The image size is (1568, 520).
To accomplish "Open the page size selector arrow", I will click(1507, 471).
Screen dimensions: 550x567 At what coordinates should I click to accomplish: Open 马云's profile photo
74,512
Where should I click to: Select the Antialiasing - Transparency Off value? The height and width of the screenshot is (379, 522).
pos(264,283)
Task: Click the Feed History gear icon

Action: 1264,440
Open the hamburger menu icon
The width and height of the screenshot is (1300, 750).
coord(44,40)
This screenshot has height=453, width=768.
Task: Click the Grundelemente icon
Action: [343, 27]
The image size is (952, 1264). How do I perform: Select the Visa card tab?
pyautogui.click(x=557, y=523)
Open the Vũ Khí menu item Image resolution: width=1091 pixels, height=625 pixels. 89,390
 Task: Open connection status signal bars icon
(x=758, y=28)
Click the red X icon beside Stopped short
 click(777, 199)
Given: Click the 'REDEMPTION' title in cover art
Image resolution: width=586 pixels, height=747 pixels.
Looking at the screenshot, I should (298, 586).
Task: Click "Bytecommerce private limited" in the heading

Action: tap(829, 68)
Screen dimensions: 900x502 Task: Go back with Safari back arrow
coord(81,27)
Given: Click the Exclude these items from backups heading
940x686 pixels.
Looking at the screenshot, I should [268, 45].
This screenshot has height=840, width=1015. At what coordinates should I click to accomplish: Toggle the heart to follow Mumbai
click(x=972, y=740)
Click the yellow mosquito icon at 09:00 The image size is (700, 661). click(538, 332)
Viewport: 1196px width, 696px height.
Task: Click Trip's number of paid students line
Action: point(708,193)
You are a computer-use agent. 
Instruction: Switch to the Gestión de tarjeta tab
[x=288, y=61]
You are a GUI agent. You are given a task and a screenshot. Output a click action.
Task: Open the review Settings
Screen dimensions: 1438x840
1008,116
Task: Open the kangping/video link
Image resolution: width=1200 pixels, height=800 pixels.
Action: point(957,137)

----------

* What you have to do:
Write the material out once more, keeping each line exact.

* Written response:
The image size is (1568, 520).
To accomplish "Open the page size selector arrow", I will click(1507, 471).
Screen dimensions: 550x567 At what coordinates should I click to accomplish: Open 马云's profile photo
74,512
Where should I click to: Select the Antialiasing - Transparency Off value? The height and width of the screenshot is (379, 522).
pos(264,283)
Task: Click the Feed History gear icon

Action: 1264,440
Open the hamburger menu icon
The width and height of the screenshot is (1300, 750).
coord(44,40)
This screenshot has height=453, width=768.
Task: Click the Grundelemente icon
Action: [343, 27]
The image size is (952, 1264). How do I perform: Select the Visa card tab?
pyautogui.click(x=557, y=523)
Open the Vũ Khí menu item Image resolution: width=1091 pixels, height=625 pixels. 89,390
 Task: Open connection status signal bars icon
(x=758, y=28)
Click the red X icon beside Stopped short
 click(777, 199)
Given: Click the 'REDEMPTION' title in cover art
Image resolution: width=586 pixels, height=747 pixels.
Looking at the screenshot, I should (298, 586).
Task: Click "Bytecommerce private limited" in the heading

Action: tap(829, 68)
Screen dimensions: 900x502 Task: Go back with Safari back arrow
coord(81,27)
Given: Click the Exclude these items from backups heading
940x686 pixels.
Looking at the screenshot, I should [268, 45].
This screenshot has height=840, width=1015. At what coordinates should I click to accomplish: Toggle the heart to follow Mumbai
click(x=972, y=740)
Click the yellow mosquito icon at 09:00 The image size is (700, 661). click(538, 332)
Viewport: 1196px width, 696px height.
Task: Click Trip's number of paid students line
Action: point(708,193)
You are a computer-use agent. 
Instruction: Switch to the Gestión de tarjeta tab
[x=288, y=61]
You are a GUI agent. You are given a task and a screenshot. Output a click action.
Task: Open the review Settings
Screen dimensions: 1438x840
1008,116
Task: Open the kangping/video link
Image resolution: width=1200 pixels, height=800 pixels.
Action: point(957,137)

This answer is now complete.